**Instruction A**
Answer these three questions from the excerpt on French West Indies music:
(i) From where did Madame Balthazar return with the first 45rpm and 33rpm to enter Martinique?
(ii) What piece did Marius Cultier play a version of in the Piano International Contest?
(iii) On what date was Henri Guédon born?

**Excerpted text**
+--
In les Antilles (French for French West Indies), music history started to speed up in the 1950s, when trade expanded and radio stations grew bigger. The Guadelupean and Martiniquais youth tuned in their old galena radio sets to South American and Caribbean music. As for the women traders, les pacotilleuses, they bought and sold goods across different islands (the “passing of items through various hands” was thought to be most pleasurable) and brought back countless sounds in their luggage. Such was the case of Madame Balthazar, who once returned from Puerto Rico with the first 45rpm and 33rpm to ever enter Martinique. Out of this adventure was created the famous Martinican label La Maison des Merengues, a music business she opened and undertook with her husband and which proved to be a major landmark.
At the end of the 1950s, in Puerto Rico, Marius Cultier competed in the Piano International Contest playing a version of Monk’s Round ‘Midnight. He won the first prize and this distinction foreshadowed everything that was to come. Cultier, the heretic Monk of jazz, was quickly praised for writing superb melodies, always tinged with a twist that conferred a unique sound to his music. It didn’t take long for the gifted self-taught musician to get to play with Los Cubanos, making a name for himself thanks to his impressive maestria on merengues. The rest is history. Besides, in the late 1950s, Frantz Charles-Denis, born into the upper middle class in Saint-Pierre and better known by his first name Francisco, went back home after working at La Cabane Cubaine – a club located rue Fontaine where he had caught the Latin fever. Francisco’s music was therefore heavily marked by his Cuban cousins’ influence, which gave the combos he led a

specific style and also led to renewal. Things were swinging hard in La Savane, located in the main square in Fort-de-France. He set up the Shango club close by and tested out the biguine lélé there, a new music formula spiced up with Latin rhythms. Soon afterwards, fate had him fly to Puerto Rico and Venezuela. As for percussionist Henri Guédon (percussions were only a part of his many talents), he was born in Fort-de-France in May 22nd 1944, the day marking the celebration of the abolition of slavery. As an old man, he could remember that in ” [his] father’s Teppaz, a lot of hectic 6/8 music was constantly playing…”. In the opening lines of his Lettre à Dizzy, a small illustrated collection of writings published by Del Arco, he highlighted the huge impact that cubop had on him as a teenage boy, around 1960. He eventually turned out to be the lider maximo in La Contesta, a big band steeped in Latin jazz. He was also the one who originated the word zouk to describe music which brought the sound of the New York barrio to Paris. It was the culmination of a journey that started in Sainte-Marie: “a mythical place for bélé, the equivalent of Cuban guaguancó”.
+--
**Records for the exercise**

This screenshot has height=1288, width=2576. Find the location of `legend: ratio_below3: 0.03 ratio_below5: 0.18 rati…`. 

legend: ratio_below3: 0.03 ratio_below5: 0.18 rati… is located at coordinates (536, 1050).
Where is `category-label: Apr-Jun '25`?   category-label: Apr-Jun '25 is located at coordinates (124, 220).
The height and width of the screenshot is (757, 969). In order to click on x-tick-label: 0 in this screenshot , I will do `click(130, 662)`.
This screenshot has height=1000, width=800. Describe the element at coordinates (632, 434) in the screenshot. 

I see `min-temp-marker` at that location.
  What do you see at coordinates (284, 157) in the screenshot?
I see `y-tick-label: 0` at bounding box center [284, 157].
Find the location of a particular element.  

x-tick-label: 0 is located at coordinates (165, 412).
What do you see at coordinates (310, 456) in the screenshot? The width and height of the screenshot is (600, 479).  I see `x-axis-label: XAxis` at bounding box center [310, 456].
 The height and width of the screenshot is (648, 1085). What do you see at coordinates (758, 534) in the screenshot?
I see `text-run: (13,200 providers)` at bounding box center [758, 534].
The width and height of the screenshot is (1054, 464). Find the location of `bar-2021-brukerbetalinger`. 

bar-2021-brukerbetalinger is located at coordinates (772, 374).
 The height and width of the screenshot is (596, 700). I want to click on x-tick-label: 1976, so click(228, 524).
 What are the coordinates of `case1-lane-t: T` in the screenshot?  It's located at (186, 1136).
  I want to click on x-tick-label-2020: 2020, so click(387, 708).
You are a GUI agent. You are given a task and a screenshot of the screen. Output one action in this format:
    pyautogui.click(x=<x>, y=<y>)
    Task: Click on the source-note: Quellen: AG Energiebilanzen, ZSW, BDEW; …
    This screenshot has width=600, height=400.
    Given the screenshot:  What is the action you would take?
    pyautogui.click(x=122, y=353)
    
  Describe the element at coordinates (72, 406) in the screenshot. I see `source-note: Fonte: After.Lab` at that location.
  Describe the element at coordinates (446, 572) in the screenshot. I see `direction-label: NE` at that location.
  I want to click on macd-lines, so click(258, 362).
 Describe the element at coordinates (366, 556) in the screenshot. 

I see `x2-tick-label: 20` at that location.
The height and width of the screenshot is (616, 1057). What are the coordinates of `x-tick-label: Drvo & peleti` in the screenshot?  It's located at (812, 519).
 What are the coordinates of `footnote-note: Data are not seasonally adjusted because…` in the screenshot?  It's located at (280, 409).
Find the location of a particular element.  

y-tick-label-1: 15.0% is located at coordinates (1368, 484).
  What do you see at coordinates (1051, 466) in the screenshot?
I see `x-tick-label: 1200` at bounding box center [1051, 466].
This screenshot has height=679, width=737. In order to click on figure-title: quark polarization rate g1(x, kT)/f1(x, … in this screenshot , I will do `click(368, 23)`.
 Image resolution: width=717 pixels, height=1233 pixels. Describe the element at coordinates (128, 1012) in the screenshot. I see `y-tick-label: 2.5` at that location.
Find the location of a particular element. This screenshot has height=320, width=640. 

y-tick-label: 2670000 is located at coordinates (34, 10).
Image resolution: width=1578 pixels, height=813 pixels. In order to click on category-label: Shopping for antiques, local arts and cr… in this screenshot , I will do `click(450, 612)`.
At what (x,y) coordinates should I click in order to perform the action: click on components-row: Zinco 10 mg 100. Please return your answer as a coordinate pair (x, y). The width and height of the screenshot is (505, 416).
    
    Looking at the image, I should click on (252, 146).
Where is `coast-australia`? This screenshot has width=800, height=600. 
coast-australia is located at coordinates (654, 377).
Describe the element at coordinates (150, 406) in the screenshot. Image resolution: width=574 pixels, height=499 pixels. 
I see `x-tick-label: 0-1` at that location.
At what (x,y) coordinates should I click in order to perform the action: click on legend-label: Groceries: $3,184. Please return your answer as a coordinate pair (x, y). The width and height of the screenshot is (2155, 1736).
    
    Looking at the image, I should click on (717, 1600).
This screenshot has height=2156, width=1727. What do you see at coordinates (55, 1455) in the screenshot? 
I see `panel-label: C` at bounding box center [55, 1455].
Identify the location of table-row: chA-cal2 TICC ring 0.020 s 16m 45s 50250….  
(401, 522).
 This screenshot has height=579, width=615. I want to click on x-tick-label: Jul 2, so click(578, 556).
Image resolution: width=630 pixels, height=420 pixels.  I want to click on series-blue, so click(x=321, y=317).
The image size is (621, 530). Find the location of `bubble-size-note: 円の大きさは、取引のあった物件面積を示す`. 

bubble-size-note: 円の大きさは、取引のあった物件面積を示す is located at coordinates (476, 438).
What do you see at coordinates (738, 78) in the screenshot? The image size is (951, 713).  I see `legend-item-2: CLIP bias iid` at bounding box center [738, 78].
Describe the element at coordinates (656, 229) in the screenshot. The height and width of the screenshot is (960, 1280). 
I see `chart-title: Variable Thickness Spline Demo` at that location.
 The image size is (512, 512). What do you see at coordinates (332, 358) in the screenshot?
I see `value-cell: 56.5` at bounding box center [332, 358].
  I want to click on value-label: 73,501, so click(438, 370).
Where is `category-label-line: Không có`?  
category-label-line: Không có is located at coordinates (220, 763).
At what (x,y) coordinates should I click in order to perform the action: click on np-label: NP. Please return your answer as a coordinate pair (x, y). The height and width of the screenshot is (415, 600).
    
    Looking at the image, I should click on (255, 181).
+--
**Instruction B**
In the records, take the lines from the line with "coordinates (124, 220)." up to and including the line with "The height and width of the screenshot is (757, 969).". Set them out as a JSON list of strings, one string per line, leaving out blank lines.

**Response A**
(i) Puerto Rico
(ii) Monk's Round 'Midnight
(iii) May 22nd 1944

**Response B**
[
  "Where is `category-label: Apr-Jun '25`?   category-label: Apr-Jun '25 is located at coordinates (124, 220).",
  "The height and width of the screenshot is (757, 969). In order to click on x-tick-label: 0 in this screenshot , I will do `click(130, 662)`."
]